Third, data from other countries have estimated that around 1 per 1000 population were hospitalized in the first wave of A(H1N1)pdm09, and we have estimated a cumulative incidence of around only 0·25 per 1000. ³³ , ³⁴ Data from the CDC, for the period September 1, 2009 to January 16, 2010, estimate a total number of 87 529 laboratory‐confirmed hospitalized cases of A(H1N1)pdm09 infection in United States, and this would result in and incidence of around 0·28 cases per 1000 population. ³³ According to the CDC methodology, extrapolations of hospitalizations to the entire United States have to be corrected for under‐reporting, and this correction is conducted by multiplying the estimated total number of laboratory‐confirmed hospitalization cases by 2·7, so this would result in an incidence of around 0·84 per 1000 population. ³³

Jules et al. ³⁴ using two independent methods provided consistent results on the burden of pandemic virus in Davidson County and suggested that the overall incidence of A(H1N1)pdm09‐associated hospitalization was 1 per 1000 county residents.

However, when we analyze reports obtained using only hospital discharge data, the results are similar to ours. ²² , ³⁵ In Canada, between April and December 2009, 10 406 cases with an A(H1N1)pdm09 diagnosis were discharged from Canadian acute care hospitals. Hospital discharge data also revealed that 4800 patients were diagnosed with influenza, but not specifically with A(H1N1)pdm09. According to these numbers, the incidence of hospitalizations in Canada would have been between 0·31 and 0·46 per 1000 population. ³⁵

Unfortunately, we do not have the information on the proportion of hospitalized cases with respiratory infection during the pandemic who were able to be tested by PCR in a timely manner in Spain. Therefore, considering all previous comments, we belief that possibly we underreport the total number of hospitalizations, and that patients in CMBD database may be those with more severe infection and more comorbid conditions. In any case, we think that underreport does not affect the validity of our study with regard to the association between diabetes and A(H1N1)pdm09 infection outcomes.

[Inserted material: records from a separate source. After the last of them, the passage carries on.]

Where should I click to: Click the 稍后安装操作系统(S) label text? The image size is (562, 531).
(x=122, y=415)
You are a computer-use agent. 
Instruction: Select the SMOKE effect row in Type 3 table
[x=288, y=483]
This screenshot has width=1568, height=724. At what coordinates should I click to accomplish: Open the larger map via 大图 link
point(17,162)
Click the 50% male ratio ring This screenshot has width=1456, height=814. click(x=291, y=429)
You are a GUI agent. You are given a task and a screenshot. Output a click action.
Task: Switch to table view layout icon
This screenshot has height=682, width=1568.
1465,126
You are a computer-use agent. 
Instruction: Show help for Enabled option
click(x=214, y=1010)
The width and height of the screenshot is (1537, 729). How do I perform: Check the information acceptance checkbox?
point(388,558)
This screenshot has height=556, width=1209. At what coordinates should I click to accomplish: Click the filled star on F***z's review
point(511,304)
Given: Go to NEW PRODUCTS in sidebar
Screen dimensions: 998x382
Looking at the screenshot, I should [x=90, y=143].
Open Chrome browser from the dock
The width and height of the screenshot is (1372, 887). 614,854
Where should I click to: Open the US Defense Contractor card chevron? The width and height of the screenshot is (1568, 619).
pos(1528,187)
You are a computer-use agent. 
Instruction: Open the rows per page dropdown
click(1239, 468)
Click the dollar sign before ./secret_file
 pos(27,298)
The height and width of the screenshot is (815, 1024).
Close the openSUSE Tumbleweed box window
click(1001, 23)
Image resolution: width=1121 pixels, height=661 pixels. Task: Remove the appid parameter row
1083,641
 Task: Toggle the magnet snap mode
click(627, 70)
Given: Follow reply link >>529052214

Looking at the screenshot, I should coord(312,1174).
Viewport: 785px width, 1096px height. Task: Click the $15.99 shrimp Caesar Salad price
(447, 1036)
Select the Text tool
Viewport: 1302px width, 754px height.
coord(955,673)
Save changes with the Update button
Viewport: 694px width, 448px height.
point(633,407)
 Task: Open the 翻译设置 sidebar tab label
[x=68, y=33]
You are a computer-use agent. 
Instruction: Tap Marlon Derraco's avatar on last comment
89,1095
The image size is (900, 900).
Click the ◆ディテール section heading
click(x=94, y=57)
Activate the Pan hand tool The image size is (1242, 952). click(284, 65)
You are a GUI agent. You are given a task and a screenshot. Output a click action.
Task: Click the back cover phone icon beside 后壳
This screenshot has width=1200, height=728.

We conclude that among individuals hospitalized in Spain with A(H1N1)pdm09 infections, the age‐specific prevalence of diabetes was higher than the general population in most age groups, and the results of multivariate analysis suggest that possibly concomitant conditions such as obesity and cardiovascular disease increase the risk of dying with the infection, but not diabetes itself.

Conflict of interest

The authors have no conflicts of interest to declare.